U.S. financial assets may become less attractive to foreign investors.
It is worth pointing out that a strong dollar can raise the costs of local currency of US financial assets. This could compromise the strength of new flows into US bonds and stocks.
Furthermore, it is not impossible for foreign investors to be confronted with high pressure to repatriate their holdings – based in the United States – to enjoy profits related to currency. This is particularly true when local opportunities become available.
Currency extremes are never good for corporate earnings
Companies that have business dealings in other countries can have the value of their foreign profits significantly dented. This is especially true when the profits are translated back into dollars.
Also, the competitiveness of American companies across the globe is at risk. This is because products have become more expensive in terms of local currencies. As global demands start becoming slower, this factor will become more keenly felt.
Trade deficits are a serious issue
It is no stretch to affirm that a strong dollar contributes to trade deficits. There is an average deficit in the US trade balance, which is almost $1 trillion every year. This represents about 5% of the gross domestic product of the country. This is happening at a time when the entire United States debt is higher than 100% of the GDP.

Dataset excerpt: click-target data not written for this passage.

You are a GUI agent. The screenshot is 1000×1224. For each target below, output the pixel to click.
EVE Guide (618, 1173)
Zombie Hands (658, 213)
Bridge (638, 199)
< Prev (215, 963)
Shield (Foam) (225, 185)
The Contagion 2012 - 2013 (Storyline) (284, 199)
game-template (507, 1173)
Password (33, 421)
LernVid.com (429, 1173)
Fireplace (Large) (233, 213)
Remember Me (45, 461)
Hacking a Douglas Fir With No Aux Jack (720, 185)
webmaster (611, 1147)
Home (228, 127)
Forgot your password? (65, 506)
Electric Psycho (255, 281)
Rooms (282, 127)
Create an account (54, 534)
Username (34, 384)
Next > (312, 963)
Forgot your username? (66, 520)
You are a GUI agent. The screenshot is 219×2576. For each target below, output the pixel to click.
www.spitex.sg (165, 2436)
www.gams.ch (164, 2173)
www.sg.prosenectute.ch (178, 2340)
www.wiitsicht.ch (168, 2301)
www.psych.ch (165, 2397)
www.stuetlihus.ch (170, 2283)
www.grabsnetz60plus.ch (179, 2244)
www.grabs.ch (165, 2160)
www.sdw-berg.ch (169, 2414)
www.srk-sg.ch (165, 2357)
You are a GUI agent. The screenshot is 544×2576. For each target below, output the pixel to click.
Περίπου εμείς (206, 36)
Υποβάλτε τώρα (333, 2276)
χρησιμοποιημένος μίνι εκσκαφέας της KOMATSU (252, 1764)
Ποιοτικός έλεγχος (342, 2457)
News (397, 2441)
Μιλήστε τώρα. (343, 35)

The purchasing power of US consumers of foreign assets could be sustained when dollar strength becomes persistent. As these deficits widen, the domestic financial conditions can become tighter.
Conclusion
As the federal reserve keeps raising the interest rate – in an effort to reduce inflation – the US Dollar can only become stronger in value. As a result, investment portfolios can become affected. Investors must manage their risks by including international assets that are more affordable.